We will fit two models: one that assumes that the seasonality is useful and one that does not use seasonality.

To find the parameters of our model assuming seasonality we look at the ACF and PACF plots on Figure 4. From the ACF plot (left) we can determine that the value of q should be equal to 2 and Q equal to 1. We see on the PACF plot (right) that p should be equal to 2 and P equal to 2. d should be equal to 2 because we assume a quadratic trend. Finally, we choose to use D=1. Of course the seasonality parameter is s=12. So we obtain the model with seasonality : \[SARIMA(2,2,2)\times(2,1,1)_{12}\]

To determine the parameters of our model that assumes no seasonality we also look at the ACF and PACF plots on Figure 5. We can read that q should be equal to 2 and p equal to 2. d should still be equal to 2 because we assume a quadratic trend. So the model that we obtain without seasonality is \[ARIMA(2,2,2)\]

We have that the AIC of the SARIMA model is -1141 while the AIC of the ARIMA model is -1202. So the best model among those two is the ARIMA which does not assume seasonality, because it has smaller AIC and is simpler.

Figure 3: Trend of the time series after 1960.

Figure 3: Trend of the time series after 1960.

Figure 4: ACF and PACF plots to determine the model with seasonality.

Figure 4: ACF and PACF plots to determine the model with seasonality.

Figure 5: ACF and PACF plots to determine the model without seasonality.

Figure 5: ACF and PACF plots to determine the model without seasonality.

5 Residuals and Diagnostics

We now study the residuals of our two model. Figure 6 shows four residuals diagnostic plots of the SARIMA (2,1,4)\(\times\)(2,0,1)\(_{12}\) model (i.e. the one that assumes seasonality useful). The top left plot shows the residuals which look like white noise. The top right and the bottom left plots show respectively the ACF and PACF of the residuals, we observe that there is no significant correlation or autocorrelation. Finally, the bottom right plot is a Q-Q plot of the residuals that gives an additional indication that the residuals are white noise.
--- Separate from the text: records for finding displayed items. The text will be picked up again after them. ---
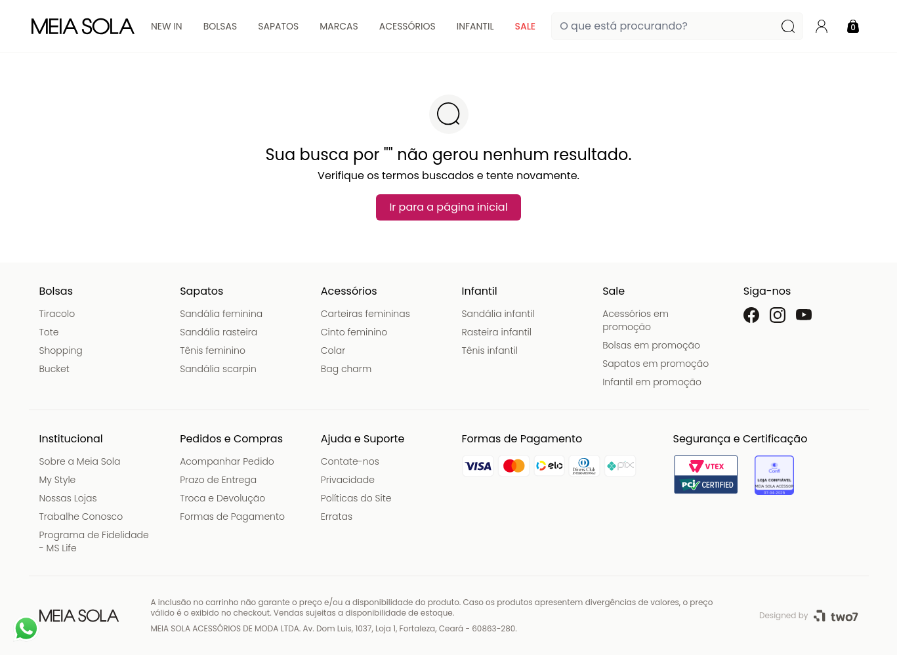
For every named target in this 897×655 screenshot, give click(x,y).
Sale (524, 26)
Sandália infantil (498, 313)
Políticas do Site (356, 498)
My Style (57, 479)
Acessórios (407, 26)
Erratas (336, 516)
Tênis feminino (212, 350)
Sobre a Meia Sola (80, 461)
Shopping (61, 350)
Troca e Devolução (222, 498)
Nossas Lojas (68, 498)
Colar (333, 350)
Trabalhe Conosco (81, 516)
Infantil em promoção (651, 382)
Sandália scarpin (218, 368)
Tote (49, 332)
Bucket (54, 368)
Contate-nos (350, 461)
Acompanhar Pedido (227, 461)
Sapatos (278, 26)
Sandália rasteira (218, 332)
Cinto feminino (354, 332)
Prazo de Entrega (218, 479)
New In (166, 26)
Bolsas (220, 26)
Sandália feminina (221, 313)
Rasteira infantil (497, 332)
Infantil (475, 26)
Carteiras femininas (365, 313)
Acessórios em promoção (635, 320)
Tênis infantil (490, 350)
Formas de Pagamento (232, 516)
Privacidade (348, 479)
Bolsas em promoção (651, 345)
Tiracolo (57, 313)
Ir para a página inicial (448, 207)
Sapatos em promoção (655, 363)
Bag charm (346, 368)
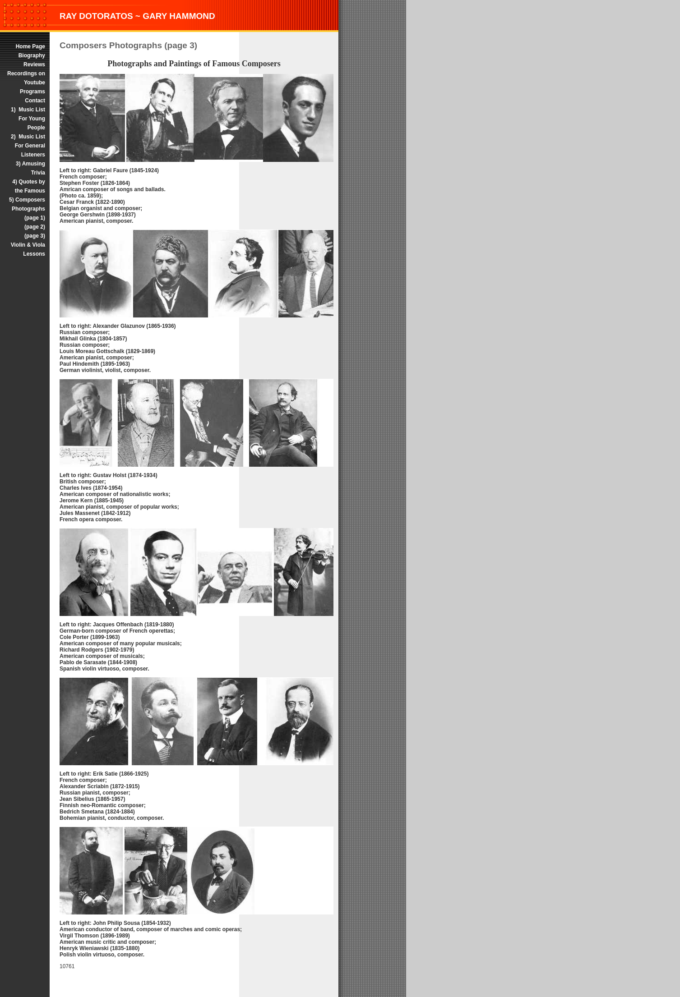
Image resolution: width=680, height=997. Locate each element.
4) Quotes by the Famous (28, 186)
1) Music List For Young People (28, 118)
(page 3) (34, 236)
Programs (32, 91)
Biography (32, 55)
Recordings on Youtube (26, 78)
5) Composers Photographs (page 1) (26, 209)
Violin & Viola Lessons (28, 249)
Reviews (34, 64)
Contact (35, 100)
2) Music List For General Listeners (28, 145)
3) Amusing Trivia (30, 168)
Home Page (29, 46)
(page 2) (34, 227)
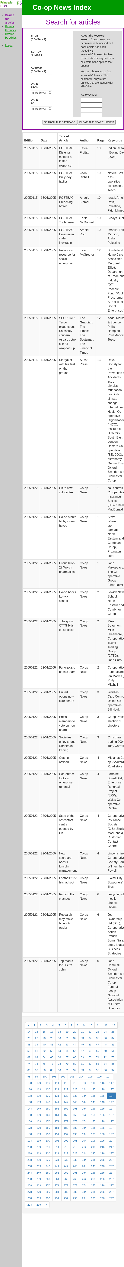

Figure 7 shows four residuals diagnostic plots of the ARIMA (2,1,4) model (i.e. the one that assumes not seasonality). The top left plot shows the residuals which look like white noise. The top right and the bottom left plots show respectively the ACF and PACF of the residuals, we observe that there is a significant correlation and autocorrelation for lag = 24, but it is not too large. Finally, the bottom right plot is a Q-Q plot of the residuals that gives an additional indication that the residuals are white noise.

Figure 6: Four residuals diagnostic plots for the model with seasonality.

Figure 6: Four residuals diagnostic plots for the model with seasonality.

Figure 7: Four residuals diagnostic plots for the model without seasonality.

Figure 7: Four residuals diagnostic plots for the model without seasonality.

6 Prediction

Now we are interesting in predicting the temperature changes until 2050. We do that using both our models. Figure 8 and Figure 9 show the predicted anomalies in the temperature until 2050 using respectively the SARIMA and ARIMA models. Around the main prediction we plotted confidence at intervals: at level 50% in dark blue and at level 95% in light blue. We observe that the prediction of the two models is almost the same: 1.5, but that the model which uses seasonality gives more variable predictions.

Figure 8: Prediction of the temperature until 2050 using the SARIMA model.

Figure 8: Prediction of the temperature until 2050 using the SARIMA model.

Figure 9: Prediction of the temperature until 2050 using the ARIMA model.

Figure 9: Prediction of the temperature until 2050 using the ARIMA model.

7 Conclusion

In conclusion we can say that the global warming as a quadratic form. Using seasonality in a model to predict average temperature over the whole planet is not necessary.

We observed that the shape changed after 1960 and increases more over time. Possible explanation of this phenomenon are the mid-20th century baby boom and the developpement of automobile industry.